INSTRUCTIONS FOR THE TASK
Each entry, in full: copy it out exactly.

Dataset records
*** Begin section ***
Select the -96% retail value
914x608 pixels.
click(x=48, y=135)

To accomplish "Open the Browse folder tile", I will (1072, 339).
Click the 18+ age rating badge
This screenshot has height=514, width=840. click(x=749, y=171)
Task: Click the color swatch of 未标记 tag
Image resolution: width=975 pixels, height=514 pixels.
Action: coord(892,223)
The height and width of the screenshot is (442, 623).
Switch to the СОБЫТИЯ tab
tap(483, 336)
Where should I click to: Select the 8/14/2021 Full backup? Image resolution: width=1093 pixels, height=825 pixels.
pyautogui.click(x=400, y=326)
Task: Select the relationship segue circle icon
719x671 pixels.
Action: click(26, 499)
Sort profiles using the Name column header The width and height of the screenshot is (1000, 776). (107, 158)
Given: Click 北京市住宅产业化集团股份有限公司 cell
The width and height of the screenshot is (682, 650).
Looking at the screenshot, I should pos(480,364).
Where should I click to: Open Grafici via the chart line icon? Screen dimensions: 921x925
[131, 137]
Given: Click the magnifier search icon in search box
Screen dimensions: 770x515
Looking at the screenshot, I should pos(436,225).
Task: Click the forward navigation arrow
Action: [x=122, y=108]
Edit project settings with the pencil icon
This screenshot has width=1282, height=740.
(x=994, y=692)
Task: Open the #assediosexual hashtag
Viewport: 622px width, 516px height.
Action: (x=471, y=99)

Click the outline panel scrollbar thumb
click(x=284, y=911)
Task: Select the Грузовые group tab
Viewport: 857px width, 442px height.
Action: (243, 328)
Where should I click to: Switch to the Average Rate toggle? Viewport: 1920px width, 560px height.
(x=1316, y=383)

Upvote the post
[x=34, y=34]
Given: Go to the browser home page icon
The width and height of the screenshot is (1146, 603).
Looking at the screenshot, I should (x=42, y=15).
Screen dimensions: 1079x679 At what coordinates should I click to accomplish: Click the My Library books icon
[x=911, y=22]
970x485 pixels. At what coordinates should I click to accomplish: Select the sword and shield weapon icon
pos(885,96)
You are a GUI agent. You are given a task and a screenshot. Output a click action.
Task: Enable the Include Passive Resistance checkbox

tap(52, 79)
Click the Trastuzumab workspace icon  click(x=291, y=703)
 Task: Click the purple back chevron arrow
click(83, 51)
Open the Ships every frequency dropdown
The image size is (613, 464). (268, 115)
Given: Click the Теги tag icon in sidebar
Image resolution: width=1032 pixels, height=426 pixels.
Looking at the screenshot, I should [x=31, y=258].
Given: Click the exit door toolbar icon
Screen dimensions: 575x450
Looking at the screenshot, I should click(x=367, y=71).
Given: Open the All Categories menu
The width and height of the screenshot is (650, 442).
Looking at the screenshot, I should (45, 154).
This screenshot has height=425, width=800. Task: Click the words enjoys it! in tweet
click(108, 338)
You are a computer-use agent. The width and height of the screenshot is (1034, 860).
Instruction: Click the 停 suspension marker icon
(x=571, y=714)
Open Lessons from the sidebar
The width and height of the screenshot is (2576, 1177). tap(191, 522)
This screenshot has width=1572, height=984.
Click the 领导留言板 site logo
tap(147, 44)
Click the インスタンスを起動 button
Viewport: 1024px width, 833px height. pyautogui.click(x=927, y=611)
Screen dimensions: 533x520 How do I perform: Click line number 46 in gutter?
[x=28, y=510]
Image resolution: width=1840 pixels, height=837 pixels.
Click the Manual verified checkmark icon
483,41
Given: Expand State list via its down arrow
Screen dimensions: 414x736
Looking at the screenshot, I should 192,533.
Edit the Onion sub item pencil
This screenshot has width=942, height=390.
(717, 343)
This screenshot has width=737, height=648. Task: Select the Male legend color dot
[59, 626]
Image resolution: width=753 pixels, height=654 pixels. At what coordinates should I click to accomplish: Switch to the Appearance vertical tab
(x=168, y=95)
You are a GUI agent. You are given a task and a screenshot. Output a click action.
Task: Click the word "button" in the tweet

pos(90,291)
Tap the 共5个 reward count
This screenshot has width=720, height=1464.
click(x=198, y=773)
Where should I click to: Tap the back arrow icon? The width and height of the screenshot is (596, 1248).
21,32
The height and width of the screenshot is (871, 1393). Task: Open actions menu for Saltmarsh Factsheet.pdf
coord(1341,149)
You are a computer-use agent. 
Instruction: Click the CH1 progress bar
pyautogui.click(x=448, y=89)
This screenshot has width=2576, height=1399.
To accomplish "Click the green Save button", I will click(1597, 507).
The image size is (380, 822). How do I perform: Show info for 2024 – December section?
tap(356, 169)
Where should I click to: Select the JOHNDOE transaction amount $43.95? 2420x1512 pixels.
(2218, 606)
*** End section ***
RESPONSE TO THE TASK
Select the -96% retail value
914x608 pixels.
click(x=48, y=135)

To accomplish "Open the Browse folder tile", I will (1072, 339).
Click the 18+ age rating badge
This screenshot has height=514, width=840. click(x=749, y=171)
Task: Click the color swatch of 未标记 tag
Image resolution: width=975 pixels, height=514 pixels.
Action: coord(892,223)
The height and width of the screenshot is (442, 623).
Switch to the СОБЫТИЯ tab
tap(483, 336)
Where should I click to: Select the 8/14/2021 Full backup? Image resolution: width=1093 pixels, height=825 pixels.
pyautogui.click(x=400, y=326)
Task: Select the relationship segue circle icon
719x671 pixels.
Action: click(26, 499)
Sort profiles using the Name column header The width and height of the screenshot is (1000, 776). (107, 158)
Given: Click 北京市住宅产业化集团股份有限公司 cell
The width and height of the screenshot is (682, 650).
Looking at the screenshot, I should pos(480,364).
Where should I click to: Open Grafici via the chart line icon? Screen dimensions: 921x925
[131, 137]
Given: Click the magnifier search icon in search box
Screen dimensions: 770x515
Looking at the screenshot, I should pos(436,225).
Task: Click the forward navigation arrow
Action: [x=122, y=108]
Edit project settings with the pencil icon
This screenshot has width=1282, height=740.
(x=994, y=692)
Task: Open the #assediosexual hashtag
Viewport: 622px width, 516px height.
Action: (x=471, y=99)

Click the outline panel scrollbar thumb
click(x=284, y=911)
Task: Select the Грузовые group tab
Viewport: 857px width, 442px height.
Action: (243, 328)
Where should I click to: Switch to the Average Rate toggle? Viewport: 1920px width, 560px height.
(x=1316, y=383)

Upvote the post
[x=34, y=34]
Given: Go to the browser home page icon
The width and height of the screenshot is (1146, 603).
Looking at the screenshot, I should (x=42, y=15).
Screen dimensions: 1079x679 At what coordinates should I click to accomplish: Click the My Library books icon
[x=911, y=22]
970x485 pixels. At what coordinates should I click to accomplish: Select the sword and shield weapon icon
pos(885,96)
You are a GUI agent. You are given a task and a screenshot. Output a click action.
Task: Enable the Include Passive Resistance checkbox

tap(52, 79)
Click the Trastuzumab workspace icon  click(x=291, y=703)
 Task: Click the purple back chevron arrow
click(83, 51)
Open the Ships every frequency dropdown
The image size is (613, 464). (268, 115)
Given: Click the Теги tag icon in sidebar
Image resolution: width=1032 pixels, height=426 pixels.
Looking at the screenshot, I should [x=31, y=258].
Given: Click the exit door toolbar icon
Screen dimensions: 575x450
Looking at the screenshot, I should click(x=367, y=71).
Given: Open the All Categories menu
The width and height of the screenshot is (650, 442).
Looking at the screenshot, I should (45, 154).
This screenshot has height=425, width=800. Task: Click the words enjoys it! in tweet
click(108, 338)
You are a computer-use agent. The width and height of the screenshot is (1034, 860).
Instruction: Click the 停 suspension marker icon
(x=571, y=714)
Open Lessons from the sidebar
The width and height of the screenshot is (2576, 1177). tap(191, 522)
This screenshot has width=1572, height=984.
Click the 领导留言板 site logo
tap(147, 44)
Click the インスタンスを起動 button
Viewport: 1024px width, 833px height. pyautogui.click(x=927, y=611)
Screen dimensions: 533x520 How do I perform: Click line number 46 in gutter?
[x=28, y=510]
Image resolution: width=1840 pixels, height=837 pixels.
Click the Manual verified checkmark icon
483,41
Given: Expand State list via its down arrow
Screen dimensions: 414x736
Looking at the screenshot, I should 192,533.
Edit the Onion sub item pencil
This screenshot has width=942, height=390.
(717, 343)
This screenshot has width=737, height=648. Task: Select the Male legend color dot
[59, 626]
Image resolution: width=753 pixels, height=654 pixels. At what coordinates should I click to accomplish: Switch to the Appearance vertical tab
(x=168, y=95)
You are a GUI agent. You are given a task and a screenshot. Output a click action.
Task: Click the word "button" in the tweet

pos(90,291)
Tap the 共5个 reward count
This screenshot has width=720, height=1464.
click(x=198, y=773)
Where should I click to: Tap the back arrow icon? The width and height of the screenshot is (596, 1248).
21,32
The height and width of the screenshot is (871, 1393). Task: Open actions menu for Saltmarsh Factsheet.pdf
coord(1341,149)
You are a computer-use agent. 
Instruction: Click the CH1 progress bar
pyautogui.click(x=448, y=89)
This screenshot has width=2576, height=1399.
To accomplish "Click the green Save button", I will click(1597, 507).
The image size is (380, 822). How do I perform: Show info for 2024 – December section?
tap(356, 169)
Where should I click to: Select the JOHNDOE transaction amount $43.95? 2420x1512 pixels.
(2218, 606)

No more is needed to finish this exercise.